Even if you have a high degree of friendship, often understanding what someone else wants for their end of life care is often unclear unless you have very specific, rather morbid conversations. Not everyone wants those, and so you have to navigate around a lot of feelings even to get the jist of what they’d like. Do you want to be intubated? What if it’s just an infection where you have a 50-50 shot at recovery? Often even in the moment the decisions aren’t easy, if the doctors can even give you statistics like this. The more you can discuss these things, the easier it is to be a medical proxy prepared for different options. It can be hard for someone who is nearing the end of life to have those conversations, so it’s better to address them earlier (like 70-75) and write them down than it is to wait until crisis hits. In CA, the recommended form is a POLST. Working on this document is a good excuse to start these conversations, even if it isn’t very robust itself. Some Catholic medical professionals have expressed concern about the POLST, but having any form is better than none. We noted that decision should be made within a Catholic moral framework. It was helpful to have read (and watched YouTube videos) on the subject. I particularly liked Dr. BJ Miller and Shoshana Berber’s book A Beginner’s Guide to the End. Miller is disabled so it made for a particularly interesting perspective.
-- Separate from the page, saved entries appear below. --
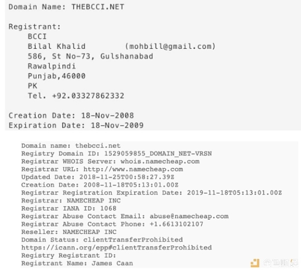Image resolution: width=301 pixels, height=270 pixels.
Task: Click the Rawalpindi city line
Action: click(52, 66)
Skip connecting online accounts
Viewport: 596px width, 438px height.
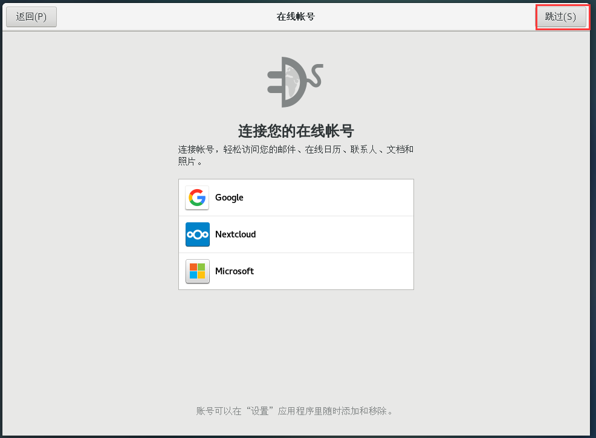pyautogui.click(x=562, y=17)
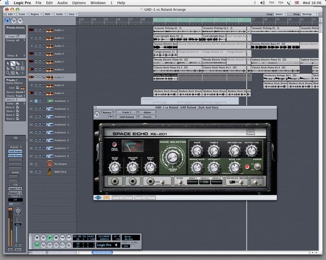Select the Audio 7 track in list
This screenshot has height=260, width=326.
click(59, 77)
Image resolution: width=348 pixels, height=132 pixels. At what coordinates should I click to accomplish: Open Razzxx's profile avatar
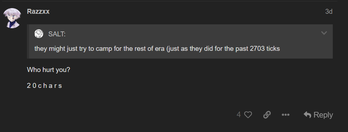[12, 18]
Even if you have a wonderful doctor who does a great job explaining things, sometimes it’s not clear in the moment how well the patient understands. The elderly - especially if they have any conditions - reach a level where they function more like tweens. They understand quite a lot and can hold a good conversation, but their executive functioning isn’t so strong. You don’t know when they leave a doctor’s office if they will remember an off-handed comment or the main thing they are supposed to remember. In some ways, that’s harder as you have to navigate experiences with them where you both have different recollections of what took place. You have to maintain a high level of trust, despite a significant degree of often unrecognized memory impairment. Sometimes that means walking with them through a degree of unreality. It’s hard to temper one’s own expectations when this happens. It’s also very hard for anyone to go through these dynamics with a parent.
One thing I have observed in many care situations is that grandchildren often have an easier time than children in processing the dynamics. Because they don’t feel the weight of losing a parent, a grandchild feels less emotionally burdened. After all; their grandparent has always seemed older and closer to death. Impairment or disability feels like a more normal state to a grandchild, where a child still remembers when they depended on the parent for everything. It feels more world-shattering to lose a parent. In some ways, giving medical POA to a grandchild (or to the spouse of a child) can relieve some of the stress off one’s own children.